Stone Hammer—Spanish Flat.
The mortar shown in the cut was found in gravel at a depth of ten feet, at Shingle Springs in El Dorado County. At Georgetown and vicinity there were found at different dates, large stone dishes very similar to that at Gold Springs Gulch, shown in a preceding cut; grooved stones like those at Spanish Flat, soon to be mentioned; and mortars resembling that at Kincaid Flat. At Spanish Flat were found several oval stones with grooves round their circumference, as shown in the preceding cut, and weighing from a pound and a half to two pounds. They were apparently used as hammers or weapons by fitting a withe handle round them at the groove. Many other mortars and stone implements were taken from the same locality, including two pendants, shuttles, or bow-handles, very well worked from greenstone, five or six inches long, and about one inch thick in the middle. These two relics, together with a similar one from Table Mountain before alluded to, are shown in the cut. At Diamond Spring mortars were found at a depth of a hundred feet, and both fossil bones and stone relics have been taken from time to time from the mines about Placerville.[XII-21]
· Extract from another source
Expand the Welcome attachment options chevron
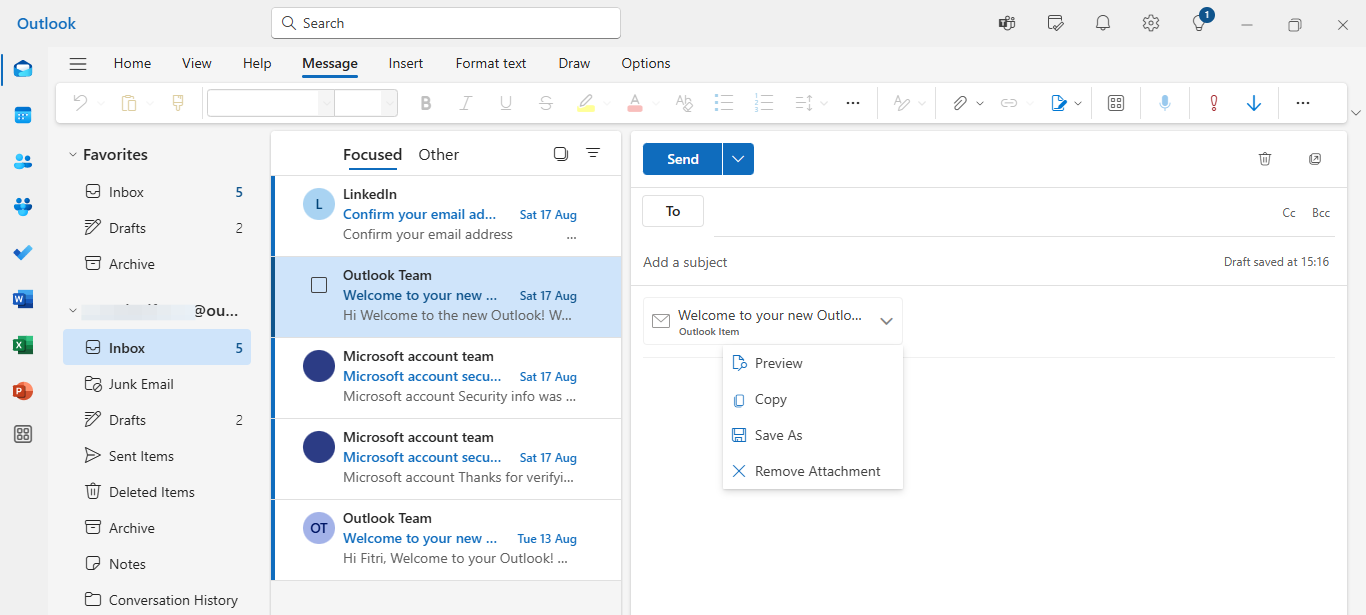Image resolution: width=1366 pixels, height=615 pixels. click(x=886, y=320)
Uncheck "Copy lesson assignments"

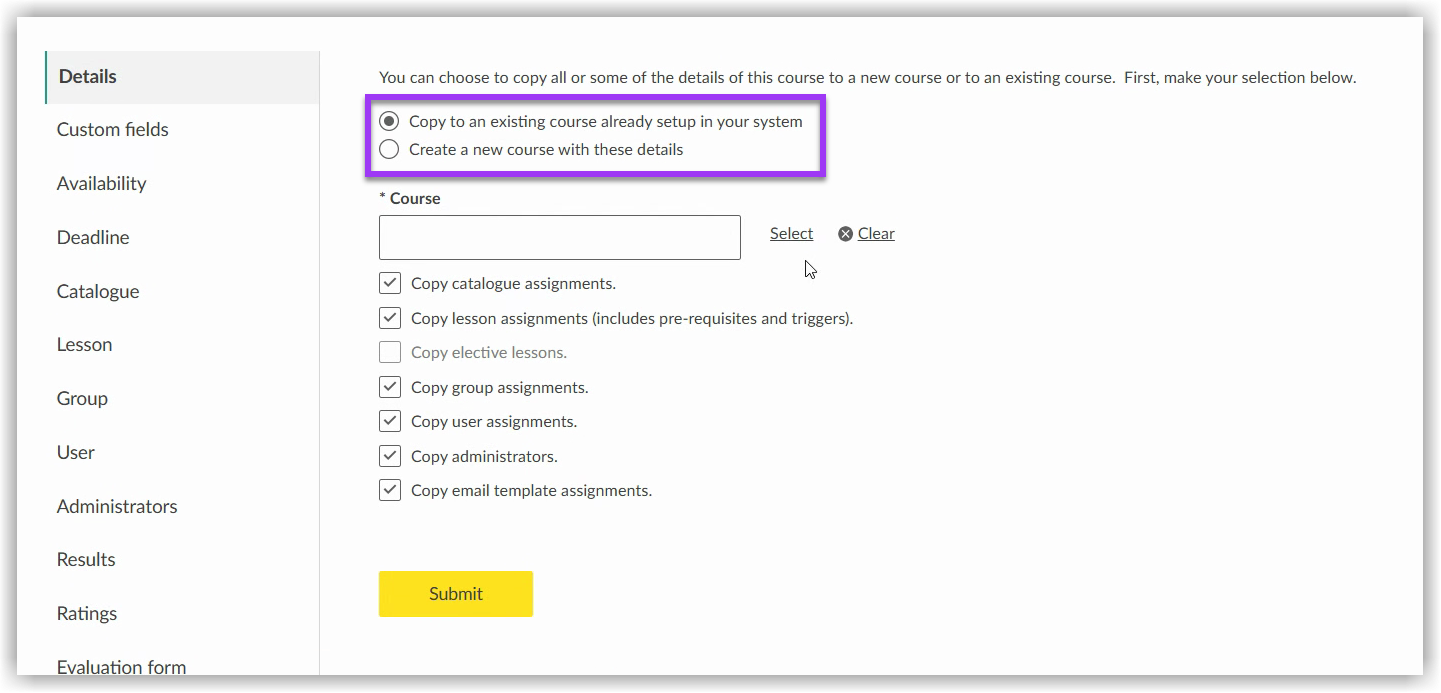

Stone Implements—Spanish Flat.
In Placer County, mastodon bones are reported at Rockland, and stone mortars and other implements at Gold Hill and Forest Hill. One dish at the latter place was much like that at Gold Springs Gulch, shown in a preceding cut.[XII-22]
In Nevada County stone implements have been found at different dates, from ten to eighty feet below the surface, at Grass Valley, Buckeye Hill, Myer's Ravine, Brush Creek, and Sweetland.[XII-23]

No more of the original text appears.